= Extract =
==============================
If f(c)<t, then let \epsilon=t-f(c). By continuity we can find \delta>0 such that f(x)<f(c)+\epsilon=t whenever |x-c|<\delta. But this implies that c is not after all an upper bound for C.

Example 3

Now let us prove the nested-intervals property but for arbitrary closed bounded sets.

Theorem 3 Let F_1\supset F_2\supset F_3\supset\dots be non-empty closed bounded sets. Then the intersection \bigcup_{n=1}^\infty F_n is non-empty.
[proof]

We are back in the situation of wanting to find a real number x that has every one of a countable sequence of properties. There is no obvious way of using the nested-intervals property, because we don't have any intervals. So let us try using sequences instead. An obvious approach would be to make sure that x_n\in F_n for every n. If we do that, then the fact that each F_n contains all the succeeding ones will imply that x_m\in F_n whenever m\geq n. And then the limit of the x_m will also be in F_n, since F_n is a closed set.

But hang on – who said that the sequence (x_m) converged? So far, we have done nothing to ensure that, and it is not completely obvious how we could.

It is in situations like these that the Bolzano-Weierstrass theorem is often useful. If the good properties you have made your sequence have are shared by all its subsequences, then you are free to pass to a subsequence. So all you need to know then is that your sequence has a convergent subsequence, which it does if it is bounded. But if x_{k_1},x_{k_2},\dots is a subsequence, then k_m\geq m, so x_{k_m}\in F_n whenever m\geq n. Therefore, the property we were interested in is indeed shared by all subsequences. Moreover, the sequence (x_n) belongs to the set F_1, which is bounded, by hypothesis. Therefore, we are done.
==============================
= Raw data =

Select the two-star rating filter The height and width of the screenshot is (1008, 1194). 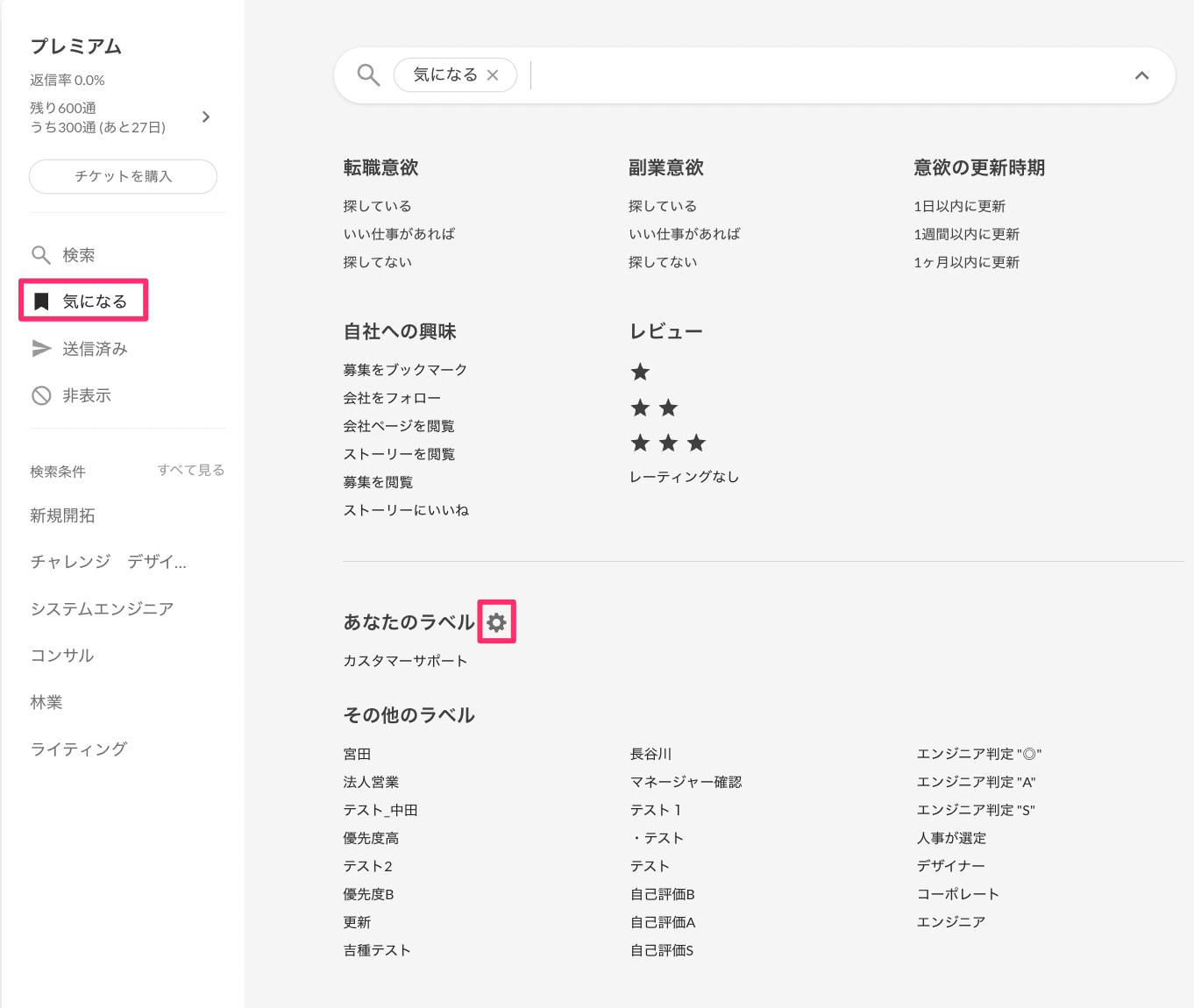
==============================
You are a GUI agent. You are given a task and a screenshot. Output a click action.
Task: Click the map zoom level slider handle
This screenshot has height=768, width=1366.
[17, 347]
==============================
= Tasks for this exercise =
1. Copy verbatim the passage of the real-analysis excerpt starting at "We are back" and ending at "a closed set.".
2. Write a continuation of the real-analysis excerpt that picks up after its final sentence.
The records were taken from a separate source.

= Answers to the problems =
1.
We are back in the situation of wanting to find a real number x that has every one of a countable sequence of properties. There is no obvious way of using the nested-intervals property, because we don't have any intervals. So let us try using sequences instead. An obvious approach would be to make sure that x_n\in F_n for every n. If we do that, then the fact that each F_n contains all the succeeding ones will imply that x_m\in F_n whenever m\geq n. And then the limit of the x_m will also be in F_n, since F_n is a closed set.

2.
[proof]

General discussion

The point of this article is that there are several theorems in basic real analysis that end by asserting that a real number exists with a certain property (such as being the limit of a sequence, or the supremum of a set, or the limit of a subsequence of a sequence, or a point where a continuous function takes a given value). If you are trying to prove that a real number exists with a certain property, and if the existence of this real number is not completely obvious, then instead of trying to prove it directly, try instead to find a sequence, set, or continuous function to which you can apply one of these theorems.

Exercise 1 Let F_1\supset F_2\supset\dots be non-empty closed bounded sets, and let f be a continuous function defined on \R. Suppose that for every n there is a point x_n\in F_n such that f(x_n)\leq t. Prove that there is a point x\in\bigcap_{n=1}^\infty such that f(x)\leq t.

More advanced techniques

We will be much briefer in this section, because the techniques we discuss here are discussed more fully in the article entitled How to change "for all x there exists y" into "there exists y such that for all x".

Example 4

Let C_1,C_2,\dots be translates of the Cantor set. Is it possible for \bigcup_{n=1}^\infty C_n to equal the whole of \R?

The answer is no, and there are several ways that one might consider going about the proof. Note that proving that their union is not the whole of \R amounts to finding a real number for which countably many properties hold simultaneously: property P_n is the property of not belonging to C_n. Thus, we are on familiar territory.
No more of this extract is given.